Today is day 11 of our 30 day yoga (self love) challenge. So many of us have grown so fond of our group, we have decided to keep it alive way beyond 30 days. Maybe like, forever? It has been such an encouraging and engaging group of women. We are coming off of the high of the first week and are all finding it a bit challenging to keep up each day. I myself have for sure. I have already had 2 days where I did not do any yoga at all. Im completely okay with that, and recognize each day as a day to start over. Its a good reminder to parallel into life as well.
Ive been feeling a bit uneasy inside myself lately. As I am learning more and more of my heart and mind, I find more and more pockets that are filled with ego as opposed to love. (When I speak of ego, I do not mean the typical idea of ego or being egotistical) More so of allowing things like fear, certain judgements of others, emphasis on striving to be parts of my life. All qualities that most of us live with on a day to day basis without even thinking about it. But when I sit back and actually listen and watch, I see and hear these things. These ways I want to learn to live without in my life. Old habits Id like to break as I transition into a deeper level of awareness. It is so easy to feel wronged by someone, and then to pass judgement on them for making you feel bad. It is so easy to allow fear to keep us from reaching out to someone or to do something that could ultimately improve ourselves or others around us. It is so easy to constantly strive to outdo yourself, and to prove what? Im writing this more for myself, but maybe you will find similarities in your own heart if you are honest with yourself. We all are afterall, human. Sometimes we have to fumble around in the darkness long enough to see the light.
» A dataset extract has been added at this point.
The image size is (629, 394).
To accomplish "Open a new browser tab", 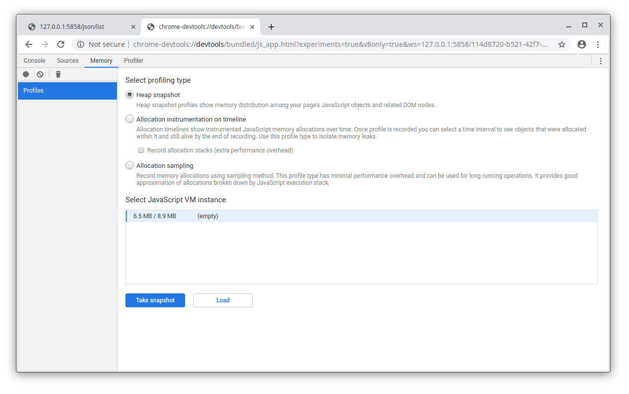I will (271, 27).
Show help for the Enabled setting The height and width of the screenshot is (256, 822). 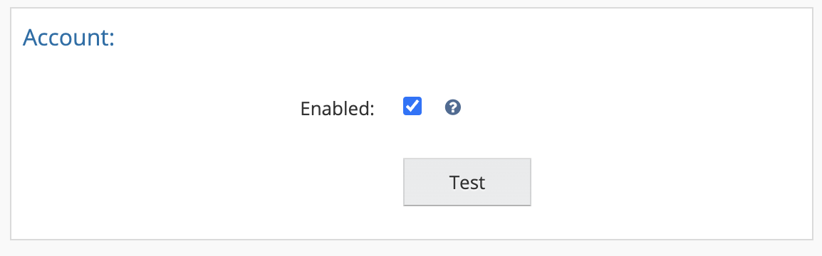coord(452,108)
Back to the self love... here are a few pics from this week showing a few things I did for myself. I stuck my hands in the dirt, which felt so good. I made yummy food and have drank several mugs of lemon water. I hooped and tried to take photos at the same time! (now i need to try that with my yoga).
Okay, I think Im not done unloading. My heart just feels heavy. Mostly for reasons I wont talk about on my blog. My heart is with my grandfather in the hospital, with friends, with feeling the void of my parents. Times like these I tend to retreat into my little crab shell... So luckily my bestie is taking me out tonite. Im okay, no need to worry... Sometimes it just feels good writing it out. Sending it off into the universe. This is life. The pleasant and the unpleasant.